## Work to do:
Reproduce verbatim the lines of the records from the one containing "Click INTRĂ ÎN CONT login link" through the one containing "I will pos(28,379).", including both of those lines.

+-------+

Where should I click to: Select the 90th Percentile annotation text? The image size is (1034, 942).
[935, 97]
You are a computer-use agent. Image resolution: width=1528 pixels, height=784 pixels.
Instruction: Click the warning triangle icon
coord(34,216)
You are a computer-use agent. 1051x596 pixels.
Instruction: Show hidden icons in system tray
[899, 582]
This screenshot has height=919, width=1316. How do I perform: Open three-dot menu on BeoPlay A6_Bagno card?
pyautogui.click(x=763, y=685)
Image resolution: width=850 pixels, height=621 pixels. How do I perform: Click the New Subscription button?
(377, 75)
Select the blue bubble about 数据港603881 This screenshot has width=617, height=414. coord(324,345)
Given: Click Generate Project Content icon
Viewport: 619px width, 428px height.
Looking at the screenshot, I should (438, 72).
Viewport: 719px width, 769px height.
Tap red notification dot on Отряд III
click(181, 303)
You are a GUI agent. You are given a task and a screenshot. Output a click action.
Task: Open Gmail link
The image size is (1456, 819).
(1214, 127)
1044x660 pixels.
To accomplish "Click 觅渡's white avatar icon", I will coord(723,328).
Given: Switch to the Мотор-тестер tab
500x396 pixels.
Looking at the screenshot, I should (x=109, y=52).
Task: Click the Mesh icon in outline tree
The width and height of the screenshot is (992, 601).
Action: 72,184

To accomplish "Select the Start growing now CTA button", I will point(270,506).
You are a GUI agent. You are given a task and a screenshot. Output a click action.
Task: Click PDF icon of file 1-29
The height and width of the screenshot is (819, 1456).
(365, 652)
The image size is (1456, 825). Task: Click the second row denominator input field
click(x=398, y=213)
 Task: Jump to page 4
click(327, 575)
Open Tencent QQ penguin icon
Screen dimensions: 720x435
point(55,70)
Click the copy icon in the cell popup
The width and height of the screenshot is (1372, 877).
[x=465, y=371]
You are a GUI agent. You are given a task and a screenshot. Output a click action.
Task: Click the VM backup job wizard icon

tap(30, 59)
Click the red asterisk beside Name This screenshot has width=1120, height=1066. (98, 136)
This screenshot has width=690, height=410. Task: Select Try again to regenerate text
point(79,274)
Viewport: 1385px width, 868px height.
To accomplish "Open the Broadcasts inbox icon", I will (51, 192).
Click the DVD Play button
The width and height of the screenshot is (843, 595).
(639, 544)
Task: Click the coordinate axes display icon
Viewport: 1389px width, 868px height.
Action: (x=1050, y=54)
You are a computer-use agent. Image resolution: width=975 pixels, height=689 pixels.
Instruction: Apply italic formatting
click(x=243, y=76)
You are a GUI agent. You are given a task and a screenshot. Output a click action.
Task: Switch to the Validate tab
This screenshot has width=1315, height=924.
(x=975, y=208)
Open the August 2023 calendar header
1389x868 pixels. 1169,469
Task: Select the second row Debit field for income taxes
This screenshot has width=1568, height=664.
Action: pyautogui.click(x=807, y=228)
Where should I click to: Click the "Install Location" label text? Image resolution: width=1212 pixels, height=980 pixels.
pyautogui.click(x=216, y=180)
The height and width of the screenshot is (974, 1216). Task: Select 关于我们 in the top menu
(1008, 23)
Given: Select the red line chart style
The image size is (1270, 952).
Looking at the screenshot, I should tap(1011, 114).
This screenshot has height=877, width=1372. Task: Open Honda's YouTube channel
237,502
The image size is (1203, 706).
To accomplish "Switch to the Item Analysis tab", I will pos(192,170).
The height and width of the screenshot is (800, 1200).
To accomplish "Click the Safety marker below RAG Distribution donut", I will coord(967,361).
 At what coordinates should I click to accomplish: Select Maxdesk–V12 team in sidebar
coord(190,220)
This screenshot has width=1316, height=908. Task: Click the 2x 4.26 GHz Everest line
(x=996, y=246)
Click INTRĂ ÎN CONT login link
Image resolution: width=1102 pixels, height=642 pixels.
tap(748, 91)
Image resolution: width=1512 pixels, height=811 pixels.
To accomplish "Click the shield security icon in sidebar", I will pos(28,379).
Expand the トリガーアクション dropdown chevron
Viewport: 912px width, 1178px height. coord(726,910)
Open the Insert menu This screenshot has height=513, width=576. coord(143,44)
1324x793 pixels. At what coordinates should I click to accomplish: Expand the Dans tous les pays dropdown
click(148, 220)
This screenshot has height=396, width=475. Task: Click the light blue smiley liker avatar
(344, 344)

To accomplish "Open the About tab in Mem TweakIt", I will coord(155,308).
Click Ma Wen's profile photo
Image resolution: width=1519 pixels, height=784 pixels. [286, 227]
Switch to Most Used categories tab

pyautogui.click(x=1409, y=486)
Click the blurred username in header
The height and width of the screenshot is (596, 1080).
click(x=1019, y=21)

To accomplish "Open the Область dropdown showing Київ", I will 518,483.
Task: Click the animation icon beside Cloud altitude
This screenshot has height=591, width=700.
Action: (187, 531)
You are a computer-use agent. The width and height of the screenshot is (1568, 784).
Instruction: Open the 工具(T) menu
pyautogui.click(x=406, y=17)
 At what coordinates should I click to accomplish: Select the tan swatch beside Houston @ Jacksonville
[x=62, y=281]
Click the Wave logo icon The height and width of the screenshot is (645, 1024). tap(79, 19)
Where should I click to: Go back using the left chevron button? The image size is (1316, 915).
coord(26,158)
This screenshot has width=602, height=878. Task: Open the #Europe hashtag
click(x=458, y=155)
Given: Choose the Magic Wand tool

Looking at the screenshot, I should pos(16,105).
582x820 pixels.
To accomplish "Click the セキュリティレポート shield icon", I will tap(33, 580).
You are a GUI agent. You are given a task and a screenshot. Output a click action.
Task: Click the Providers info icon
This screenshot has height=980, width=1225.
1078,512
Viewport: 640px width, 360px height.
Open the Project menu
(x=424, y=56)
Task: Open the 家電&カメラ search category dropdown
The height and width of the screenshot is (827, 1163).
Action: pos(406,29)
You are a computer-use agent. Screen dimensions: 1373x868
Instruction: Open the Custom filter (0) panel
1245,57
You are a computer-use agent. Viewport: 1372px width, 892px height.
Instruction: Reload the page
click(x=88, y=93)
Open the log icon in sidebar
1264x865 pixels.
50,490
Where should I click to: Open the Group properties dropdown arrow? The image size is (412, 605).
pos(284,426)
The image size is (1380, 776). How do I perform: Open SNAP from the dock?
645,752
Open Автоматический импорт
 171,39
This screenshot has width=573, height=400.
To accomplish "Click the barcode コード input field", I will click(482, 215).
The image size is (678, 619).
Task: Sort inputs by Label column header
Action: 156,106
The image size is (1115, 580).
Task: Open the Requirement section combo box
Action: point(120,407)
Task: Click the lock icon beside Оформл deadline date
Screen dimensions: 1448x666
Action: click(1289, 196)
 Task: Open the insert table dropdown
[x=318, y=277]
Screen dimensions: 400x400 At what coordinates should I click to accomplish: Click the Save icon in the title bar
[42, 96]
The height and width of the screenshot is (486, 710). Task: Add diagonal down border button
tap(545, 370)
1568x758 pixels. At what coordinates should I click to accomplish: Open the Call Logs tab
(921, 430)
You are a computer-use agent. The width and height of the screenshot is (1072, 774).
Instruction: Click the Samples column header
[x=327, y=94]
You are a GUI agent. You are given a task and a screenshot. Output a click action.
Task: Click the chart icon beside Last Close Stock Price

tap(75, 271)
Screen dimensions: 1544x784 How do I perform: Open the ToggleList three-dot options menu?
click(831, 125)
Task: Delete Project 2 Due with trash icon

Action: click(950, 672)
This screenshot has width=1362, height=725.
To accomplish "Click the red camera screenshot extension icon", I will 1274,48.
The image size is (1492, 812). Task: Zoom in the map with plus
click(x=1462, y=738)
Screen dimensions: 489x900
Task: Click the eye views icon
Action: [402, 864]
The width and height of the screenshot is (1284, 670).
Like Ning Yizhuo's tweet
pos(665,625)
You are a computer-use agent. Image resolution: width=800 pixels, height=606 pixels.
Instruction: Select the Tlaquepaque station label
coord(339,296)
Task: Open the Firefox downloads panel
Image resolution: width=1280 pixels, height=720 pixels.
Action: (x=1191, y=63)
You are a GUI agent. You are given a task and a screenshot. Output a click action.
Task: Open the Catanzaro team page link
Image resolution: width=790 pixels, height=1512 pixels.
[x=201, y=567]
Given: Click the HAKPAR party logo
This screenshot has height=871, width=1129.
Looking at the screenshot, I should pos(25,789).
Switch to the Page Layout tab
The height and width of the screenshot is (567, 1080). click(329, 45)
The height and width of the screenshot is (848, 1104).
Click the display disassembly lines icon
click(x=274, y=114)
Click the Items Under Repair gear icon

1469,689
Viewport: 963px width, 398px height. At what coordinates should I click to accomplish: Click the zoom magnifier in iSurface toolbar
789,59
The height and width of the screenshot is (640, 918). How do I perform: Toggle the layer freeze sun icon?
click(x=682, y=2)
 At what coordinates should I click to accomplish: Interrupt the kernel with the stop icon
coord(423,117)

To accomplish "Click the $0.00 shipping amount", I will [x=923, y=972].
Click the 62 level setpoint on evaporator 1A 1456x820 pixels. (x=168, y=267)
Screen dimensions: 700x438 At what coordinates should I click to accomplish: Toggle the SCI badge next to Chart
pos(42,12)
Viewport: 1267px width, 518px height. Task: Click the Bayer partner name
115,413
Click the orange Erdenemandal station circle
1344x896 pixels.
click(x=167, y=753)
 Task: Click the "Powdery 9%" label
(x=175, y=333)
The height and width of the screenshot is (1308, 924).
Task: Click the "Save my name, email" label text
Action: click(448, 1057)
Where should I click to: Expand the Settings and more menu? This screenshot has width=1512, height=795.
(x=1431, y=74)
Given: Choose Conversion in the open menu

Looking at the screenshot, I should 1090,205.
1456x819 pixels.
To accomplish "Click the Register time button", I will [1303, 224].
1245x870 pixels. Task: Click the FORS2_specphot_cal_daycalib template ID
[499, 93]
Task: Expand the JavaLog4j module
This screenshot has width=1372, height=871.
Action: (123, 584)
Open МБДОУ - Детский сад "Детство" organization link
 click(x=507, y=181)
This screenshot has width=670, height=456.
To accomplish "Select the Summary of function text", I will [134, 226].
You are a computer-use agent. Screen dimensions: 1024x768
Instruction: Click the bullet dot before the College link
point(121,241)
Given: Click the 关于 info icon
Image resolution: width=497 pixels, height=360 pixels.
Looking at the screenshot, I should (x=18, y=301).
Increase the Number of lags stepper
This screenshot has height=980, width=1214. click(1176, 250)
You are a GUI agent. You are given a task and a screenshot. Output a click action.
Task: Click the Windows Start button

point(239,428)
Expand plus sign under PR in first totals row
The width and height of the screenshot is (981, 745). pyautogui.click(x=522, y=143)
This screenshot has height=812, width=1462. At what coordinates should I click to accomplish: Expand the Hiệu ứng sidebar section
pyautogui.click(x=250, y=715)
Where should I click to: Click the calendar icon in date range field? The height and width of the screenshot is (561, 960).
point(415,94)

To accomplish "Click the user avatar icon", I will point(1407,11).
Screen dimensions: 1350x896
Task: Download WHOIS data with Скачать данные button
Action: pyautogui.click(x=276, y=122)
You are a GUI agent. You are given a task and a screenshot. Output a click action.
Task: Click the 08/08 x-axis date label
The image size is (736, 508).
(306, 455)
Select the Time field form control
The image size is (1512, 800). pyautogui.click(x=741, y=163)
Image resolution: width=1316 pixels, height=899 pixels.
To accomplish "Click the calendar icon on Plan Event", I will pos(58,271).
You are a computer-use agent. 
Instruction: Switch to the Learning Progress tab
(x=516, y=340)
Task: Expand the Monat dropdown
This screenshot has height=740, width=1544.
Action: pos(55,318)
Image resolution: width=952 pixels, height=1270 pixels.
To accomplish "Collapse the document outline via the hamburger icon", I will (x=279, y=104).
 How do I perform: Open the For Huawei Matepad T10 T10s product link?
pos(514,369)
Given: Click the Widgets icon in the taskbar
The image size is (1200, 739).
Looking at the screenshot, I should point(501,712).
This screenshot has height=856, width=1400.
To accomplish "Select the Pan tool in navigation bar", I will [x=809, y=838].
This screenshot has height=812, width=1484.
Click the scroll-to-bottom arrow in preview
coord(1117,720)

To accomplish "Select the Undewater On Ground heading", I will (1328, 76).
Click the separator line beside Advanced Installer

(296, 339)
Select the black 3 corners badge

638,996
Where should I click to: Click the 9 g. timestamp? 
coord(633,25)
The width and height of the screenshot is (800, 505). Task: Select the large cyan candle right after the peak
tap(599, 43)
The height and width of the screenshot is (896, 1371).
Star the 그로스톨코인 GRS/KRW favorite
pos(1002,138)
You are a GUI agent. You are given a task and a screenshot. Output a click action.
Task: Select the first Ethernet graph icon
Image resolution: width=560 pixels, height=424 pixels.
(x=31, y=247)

+-------+

## Correct output:
Click INTRĂ ÎN CONT login link
Image resolution: width=1102 pixels, height=642 pixels.
tap(748, 91)
Image resolution: width=1512 pixels, height=811 pixels.
To accomplish "Click the shield security icon in sidebar", I will pos(28,379).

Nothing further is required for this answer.